*Your objective:* Top to bottom, every record is to be copied word for word.

*Material to process:*
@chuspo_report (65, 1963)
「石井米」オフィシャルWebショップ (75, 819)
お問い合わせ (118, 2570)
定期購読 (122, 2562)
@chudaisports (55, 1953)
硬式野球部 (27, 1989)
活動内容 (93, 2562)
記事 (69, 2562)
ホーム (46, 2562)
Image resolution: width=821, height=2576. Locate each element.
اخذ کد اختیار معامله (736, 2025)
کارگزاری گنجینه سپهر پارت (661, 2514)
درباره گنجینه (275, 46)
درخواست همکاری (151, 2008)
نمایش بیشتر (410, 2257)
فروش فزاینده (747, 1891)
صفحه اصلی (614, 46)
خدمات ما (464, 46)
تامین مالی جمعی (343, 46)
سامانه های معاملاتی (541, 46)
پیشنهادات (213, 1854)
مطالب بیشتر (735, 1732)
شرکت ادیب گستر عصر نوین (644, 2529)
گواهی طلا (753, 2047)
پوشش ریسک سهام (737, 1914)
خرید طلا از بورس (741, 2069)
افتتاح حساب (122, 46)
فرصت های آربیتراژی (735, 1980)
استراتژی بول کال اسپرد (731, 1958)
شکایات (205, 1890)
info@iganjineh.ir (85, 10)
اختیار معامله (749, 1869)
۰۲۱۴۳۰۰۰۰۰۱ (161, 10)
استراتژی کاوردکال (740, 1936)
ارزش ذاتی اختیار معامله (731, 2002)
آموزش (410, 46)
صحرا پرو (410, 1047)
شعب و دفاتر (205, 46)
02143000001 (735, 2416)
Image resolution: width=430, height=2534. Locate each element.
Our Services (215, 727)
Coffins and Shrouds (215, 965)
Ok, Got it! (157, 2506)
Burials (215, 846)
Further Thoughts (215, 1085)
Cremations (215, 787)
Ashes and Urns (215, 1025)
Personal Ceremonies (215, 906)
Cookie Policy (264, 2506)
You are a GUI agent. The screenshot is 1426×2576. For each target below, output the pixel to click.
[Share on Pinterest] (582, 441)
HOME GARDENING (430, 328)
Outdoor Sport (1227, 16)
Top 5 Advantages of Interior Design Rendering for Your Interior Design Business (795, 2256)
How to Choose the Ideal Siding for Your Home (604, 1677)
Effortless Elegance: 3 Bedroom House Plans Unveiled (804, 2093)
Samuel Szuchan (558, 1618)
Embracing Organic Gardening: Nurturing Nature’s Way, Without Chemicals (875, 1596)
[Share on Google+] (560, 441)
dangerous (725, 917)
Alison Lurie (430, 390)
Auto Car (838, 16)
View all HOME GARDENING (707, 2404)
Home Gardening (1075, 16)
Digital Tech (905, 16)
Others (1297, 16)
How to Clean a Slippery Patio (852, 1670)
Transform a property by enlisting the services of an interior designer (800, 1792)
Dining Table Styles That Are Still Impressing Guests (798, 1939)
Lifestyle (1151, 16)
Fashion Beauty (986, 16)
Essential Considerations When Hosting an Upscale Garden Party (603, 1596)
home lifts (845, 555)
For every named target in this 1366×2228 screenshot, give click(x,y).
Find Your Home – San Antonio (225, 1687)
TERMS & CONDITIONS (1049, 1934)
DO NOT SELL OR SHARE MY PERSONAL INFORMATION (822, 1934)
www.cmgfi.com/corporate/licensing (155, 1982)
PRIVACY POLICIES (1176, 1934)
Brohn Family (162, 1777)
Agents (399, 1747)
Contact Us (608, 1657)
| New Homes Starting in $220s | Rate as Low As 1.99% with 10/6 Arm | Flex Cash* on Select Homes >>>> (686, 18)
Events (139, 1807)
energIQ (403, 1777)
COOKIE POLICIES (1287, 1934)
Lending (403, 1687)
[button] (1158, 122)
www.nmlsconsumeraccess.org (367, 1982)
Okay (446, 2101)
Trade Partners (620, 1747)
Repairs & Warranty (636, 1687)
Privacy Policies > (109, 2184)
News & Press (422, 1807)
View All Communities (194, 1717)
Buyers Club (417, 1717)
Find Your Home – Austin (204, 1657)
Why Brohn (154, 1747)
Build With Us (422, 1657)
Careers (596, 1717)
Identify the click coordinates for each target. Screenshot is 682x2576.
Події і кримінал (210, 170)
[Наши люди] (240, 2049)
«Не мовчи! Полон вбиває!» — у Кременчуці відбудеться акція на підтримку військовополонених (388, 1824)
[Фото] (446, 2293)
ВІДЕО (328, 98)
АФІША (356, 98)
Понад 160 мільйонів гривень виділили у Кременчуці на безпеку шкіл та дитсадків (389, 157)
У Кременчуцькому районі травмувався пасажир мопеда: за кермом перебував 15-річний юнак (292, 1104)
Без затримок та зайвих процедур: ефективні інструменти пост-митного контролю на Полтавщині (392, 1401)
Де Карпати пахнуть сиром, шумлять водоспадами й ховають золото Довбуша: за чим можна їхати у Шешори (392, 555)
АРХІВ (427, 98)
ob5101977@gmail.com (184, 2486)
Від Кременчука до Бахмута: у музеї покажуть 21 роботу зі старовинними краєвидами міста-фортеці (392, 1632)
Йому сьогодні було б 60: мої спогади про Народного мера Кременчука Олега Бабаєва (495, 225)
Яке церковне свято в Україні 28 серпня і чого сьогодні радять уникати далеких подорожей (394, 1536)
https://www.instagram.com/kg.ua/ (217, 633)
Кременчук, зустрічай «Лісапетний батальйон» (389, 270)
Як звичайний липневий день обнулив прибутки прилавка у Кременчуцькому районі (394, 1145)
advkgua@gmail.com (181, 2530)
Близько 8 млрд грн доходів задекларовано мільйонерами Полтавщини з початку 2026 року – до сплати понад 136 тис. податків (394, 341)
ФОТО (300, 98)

*Task output:*
@chuspo_report (65, 1963)
「石井米」オフィシャルWebショップ (75, 819)
お問い合わせ (118, 2570)
定期購読 (122, 2562)
@chudaisports (55, 1953)
硬式野球部 (27, 1989)
活動内容 (93, 2562)
記事 (69, 2562)
ホーム (46, 2562)
Image resolution: width=821, height=2576. Locate each element.
اخذ کد اختیار معامله (736, 2025)
کارگزاری گنجینه سپهر پارت (661, 2514)
درباره گنجینه (275, 46)
درخواست همکاری (151, 2008)
نمایش بیشتر (410, 2257)
فروش فزاینده (747, 1891)
صفحه اصلی (614, 46)
خدمات ما (464, 46)
تامین مالی جمعی (343, 46)
سامانه های معاملاتی (541, 46)
پیشنهادات (213, 1854)
مطالب بیشتر (735, 1732)
شرکت ادیب گستر عصر نوین (644, 2529)
گواهی طلا (753, 2047)
پوشش ریسک سهام (737, 1914)
خرید طلا از بورس (741, 2069)
افتتاح حساب (122, 46)
فرصت های آربیتراژی (735, 1980)
استراتژی بول کال اسپرد (731, 1958)
شکایات (205, 1890)
info@iganjineh.ir (85, 10)
اختیار معامله (749, 1869)
۰۲۱۴۳۰۰۰۰۰۱ (161, 10)
استراتژی کاوردکال (740, 1936)
ارزش ذاتی اختیار معامله (731, 2002)
آموزش (410, 46)
صحرا پرو (410, 1047)
شعب و دفاتر (205, 46)
02143000001 (735, 2416)
Image resolution: width=430, height=2534. Locate each element.
Our Services (215, 727)
Coffins and Shrouds (215, 965)
Ok, Got it! (157, 2506)
Burials (215, 846)
Further Thoughts (215, 1085)
Cremations (215, 787)
Ashes and Urns (215, 1025)
Personal Ceremonies (215, 906)
Cookie Policy (264, 2506)
You are a GUI agent. The screenshot is 1426×2576. For each target below, output the pixel to click.
[Share on Pinterest] (582, 441)
HOME GARDENING (430, 328)
Outdoor Sport (1227, 16)
Top 5 Advantages of Interior Design Rendering for Your Interior Design Business (795, 2256)
How to Choose the Ideal Siding for Your Home (604, 1677)
Effortless Elegance: 3 Bedroom House Plans Unveiled (804, 2093)
Samuel Szuchan (558, 1618)
Embracing Organic Gardening: Nurturing Nature’s Way, Without Chemicals (875, 1596)
[Share on Google+] (560, 441)
dangerous (725, 917)
Alison Lurie (430, 390)
Auto Car (838, 16)
View all HOME GARDENING (707, 2404)
Home Gardening (1075, 16)
Digital Tech (905, 16)
Others (1297, 16)
How to Clean a Slippery Patio (852, 1670)
Transform a property by enlisting the services of an interior designer (800, 1792)
Dining Table Styles That Are Still Impressing Guests (798, 1939)
Lifestyle (1151, 16)
Fashion Beauty (986, 16)
Essential Considerations When Hosting an Upscale Garden Party (603, 1596)
home lifts (845, 555)
For every named target in this 1366×2228 screenshot, give click(x,y).
Find Your Home – San Antonio (225, 1687)
TERMS & CONDITIONS (1049, 1934)
DO NOT SELL OR SHARE MY PERSONAL INFORMATION (822, 1934)
www.cmgfi.com/corporate/licensing (155, 1982)
PRIVACY POLICIES (1176, 1934)
Brohn Family (162, 1777)
Agents (399, 1747)
Contact Us (608, 1657)
| New Homes Starting in $220s | Rate as Low As 1.99% with 10/6 Arm | Flex Cash* on Select Homes >>>> (686, 18)
Events (139, 1807)
energIQ (403, 1777)
COOKIE POLICIES (1287, 1934)
Lending (403, 1687)
[button] (1158, 122)
www.nmlsconsumeraccess.org (367, 1982)
Okay (446, 2101)
Trade Partners (620, 1747)
Repairs & Warranty (636, 1687)
Privacy Policies > (109, 2184)
News & Press (422, 1807)
View All Communities (194, 1717)
Buyers Club (417, 1717)
Find Your Home – Austin (204, 1657)
Why Brohn (154, 1747)
Build With Us (422, 1657)
Careers (596, 1717)
Identify the click coordinates for each target. Screenshot is 682x2576.
Події і кримінал (210, 170)
[Наши люди] (240, 2049)
«Не мовчи! Полон вбиває!» — у Кременчуці відбудеться акція на підтримку військовополонених (388, 1824)
[Фото] (446, 2293)
ВІДЕО (328, 98)
АФІША (356, 98)
Понад 160 мільйонів гривень виділили у Кременчуці на безпеку шкіл та дитсадків (389, 157)
У Кременчуцькому районі травмувався пасажир мопеда: за кермом перебував 15-річний юнак (292, 1104)
Без затримок та зайвих процедур: ефективні інструменти пост-митного контролю на Полтавщині (392, 1401)
Де Карпати пахнуть сиром, шумлять водоспадами й ховають золото Довбуша: за чим можна їхати у Шешори (392, 555)
АРХІВ (427, 98)
ob5101977@gmail.com (184, 2486)
Від Кременчука до Бахмута: у музеї покажуть 21 роботу зі старовинними краєвидами міста-фортеці (392, 1632)
Йому сьогодні було б 60: мої спогади про Народного мера Кременчука Олега Бабаєва (495, 225)
Яке церковне свято в Україні 28 серпня і чого сьогодні радять уникати далеких подорожей (394, 1536)
https://www.instagram.com/kg.ua/ (217, 633)
Кременчук, зустрічай «Лісапетний батальйон» (389, 270)
Як звичайний липневий день обнулив прибутки прилавка у Кременчуцькому районі (394, 1145)
advkgua@gmail.com (181, 2530)
Близько 8 млрд грн доходів задекларовано мільйонерами Полтавщини з початку 2026 року – до сплати понад 136 тис. податків (394, 341)
ФОТО (300, 98)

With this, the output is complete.